I've always wondered if this has ever been tried. If I only had the money to get the parts needed I think it would be a fun to try although I bet you folks will tell me right off the bat that it's a matter of watts output or something I'm overlooking. My idea is to jump start a generator with a gas powered motor or battery pack and use an electric motor to turn a generator motor. I would like to know if anyone has actually tried this... I know if it is possible it should be out there already but hey sometimes its the simple ideas that get overlooked... but in general I know this is wishful thinking.
2007-01-18 02:23:28 · 5 answers · asked by Kozmos 1 in Science & Mathematics ➔ Engineering
the point is to create a self powering generator.. if at all to maybe create enough extra power to trickle charge a set of batteries like those used in photovoltaic systems. Also first answer.. if you lose energy right off the bat the system would not keep running. Think about what you said.
2007-01-18 02:52:35 · update #1
"a self powering generator"....
OK your last name is Kramer and you never set foot outside your appartment. Am I right?
2007-01-18 03:36:53 · answer #1 · answered by catarthur 6 · 0⤊ 0⤋
Using the gas-powered driver to 'kick-start' the system means you're going to input a certain amount of energy, in the form of mechanical torque.
Normally, this would start the entire set turning. (Make sure you have enough of a kick to turn the entire inertia of the set, AND accelerate it up to the generator speed!)
Once you've reached generator speed, drop the generator into the circuit so that you have terminal volts ... but essentially zero current draw. It's not a completely 'lossless' system - the electrical generator efficiency is only about 98 percent at the best of times, and a better approximation would be on the order of 96.5 percent.
You then engage the field of the electric motor, so that there will be something there when you start using it to drive the electrical generator portion. Again, the machien is not 'lossless' ... it's probably a good bet to approximate it at 95 percent efficiency (or slightly less, if it's a DC machine).
This means you're chewing up about 9 percent of your generator output in accounting for the electrical losses of the system.
And recall that a generator is simply a means of transforming energy (from mechanical to electrical). This means you have to PUT IN that extra 9 percent from somewhere as well ... just to keep the loop cycling.
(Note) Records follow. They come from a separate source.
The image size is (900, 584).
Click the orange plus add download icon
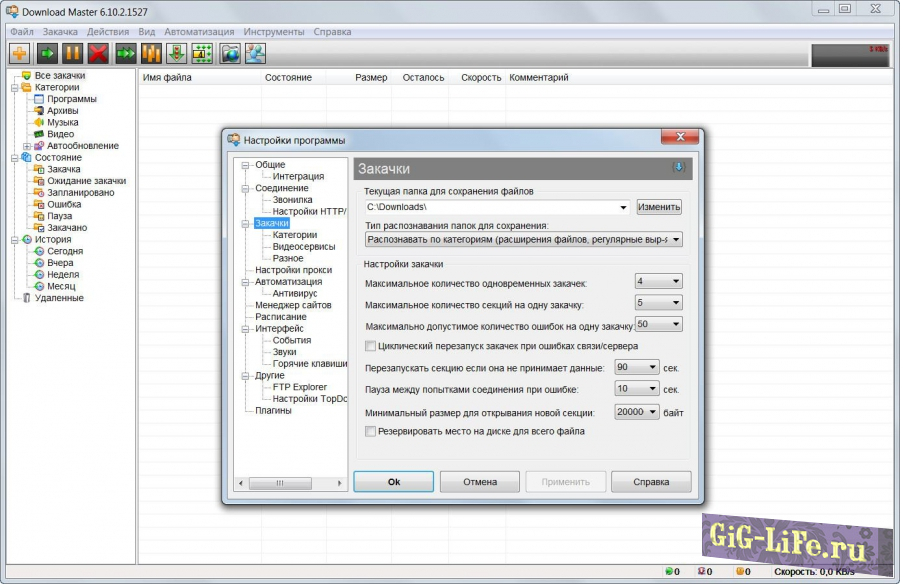click(x=20, y=53)
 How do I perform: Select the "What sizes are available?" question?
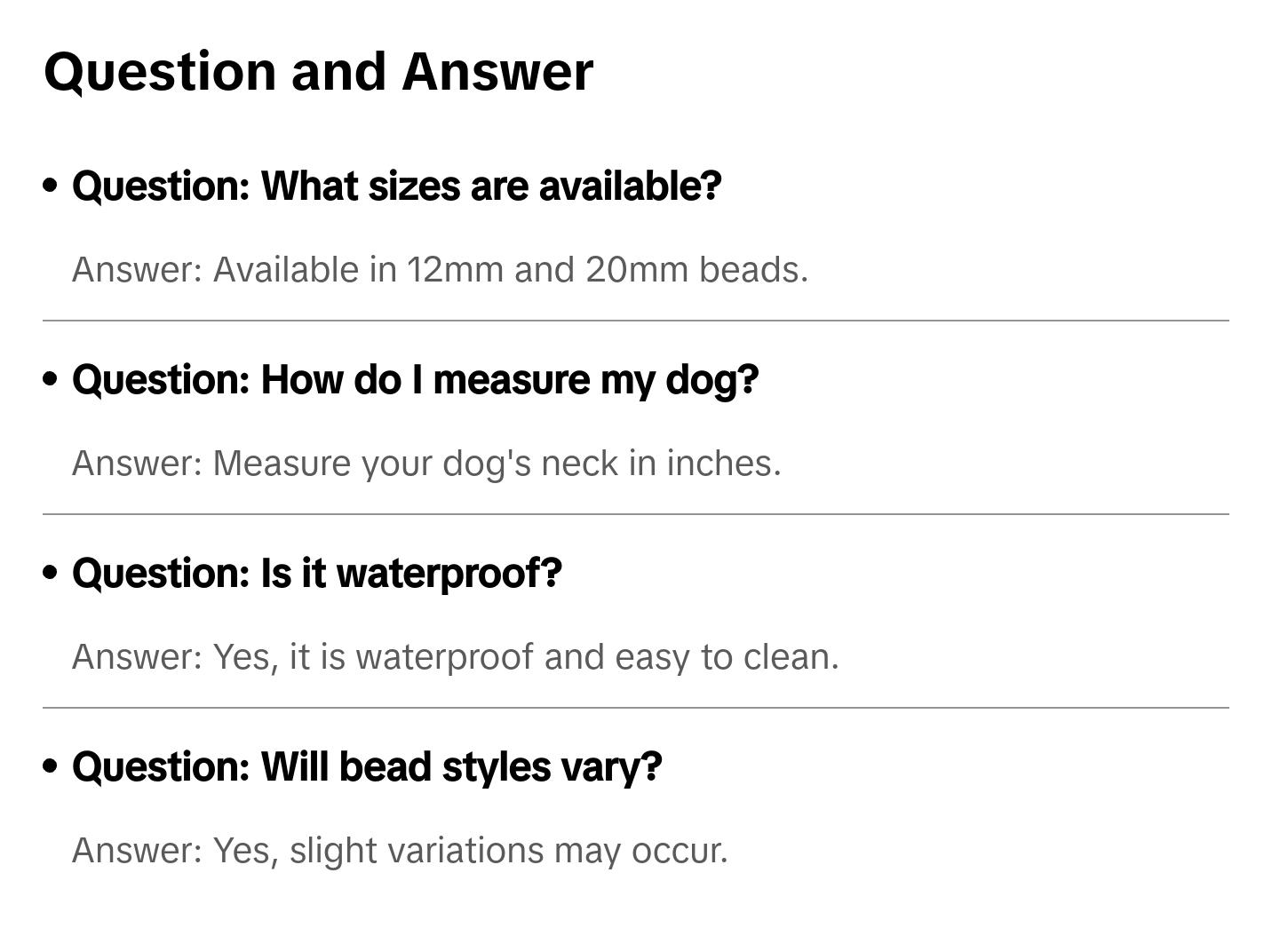tap(396, 186)
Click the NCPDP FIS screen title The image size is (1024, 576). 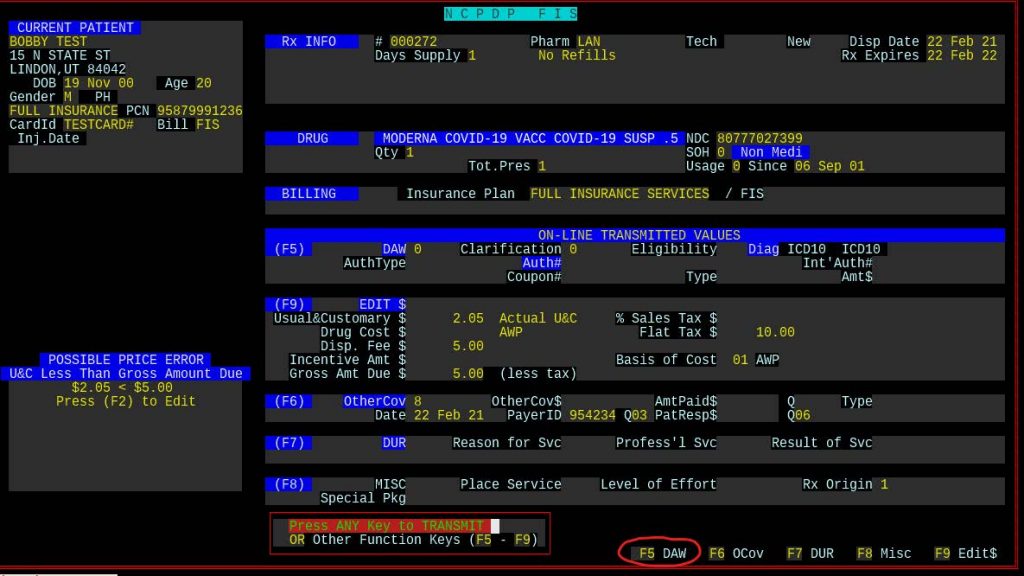[x=511, y=14]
Motor-Generator sets are quite common; the large dragline shovels, for instance, use a synchronous motor to power several direct current generators, which in turn supply power to the direct current motors actually operating the various portions of the shovel. Older process lines used the same idea to power their process; a back-room full of motor-generator sets connnected to buses to transfer electrical power to the machines operating the various stands.
Even when testing two machines, there has to be an extra source of power to cover the system losses (both electrical in each machine, plus mechanical in the drivetrain). This is done all the time in facilities which manufacture electrical motors and generators ... and have to 'load test' them.
Basically, there's no 'free lunch'.
2007-01-18 03:45:07 · answer #2 · answered by CanTexan 6 · 0⤊ 0⤋
What you are referring to is called a Motor-Generator or Dynamotor
Please see the attached reference
Interesting Question
I am an Electrical Engineer with alot of Experience
2007-01-26 01:36:48 · answer #3 · answered by Anonymous · 0⤊ 0⤋
I have to ask what is the point you would loose power in the generation so it would be better just to use the first set of power, and not bother to use it to make it into something that is already is
2007-01-18 02:28:06 · answer #4 · answered by zspace101 5 · 1⤊ 1⤋
Come on! You're taking the piss! Not even remotely humorous!
If you can't say anything sensible- don't say anything at all!
2007-01-18 04:28:55 · answer #5 · answered by Anonymous · 0⤊ 0⤋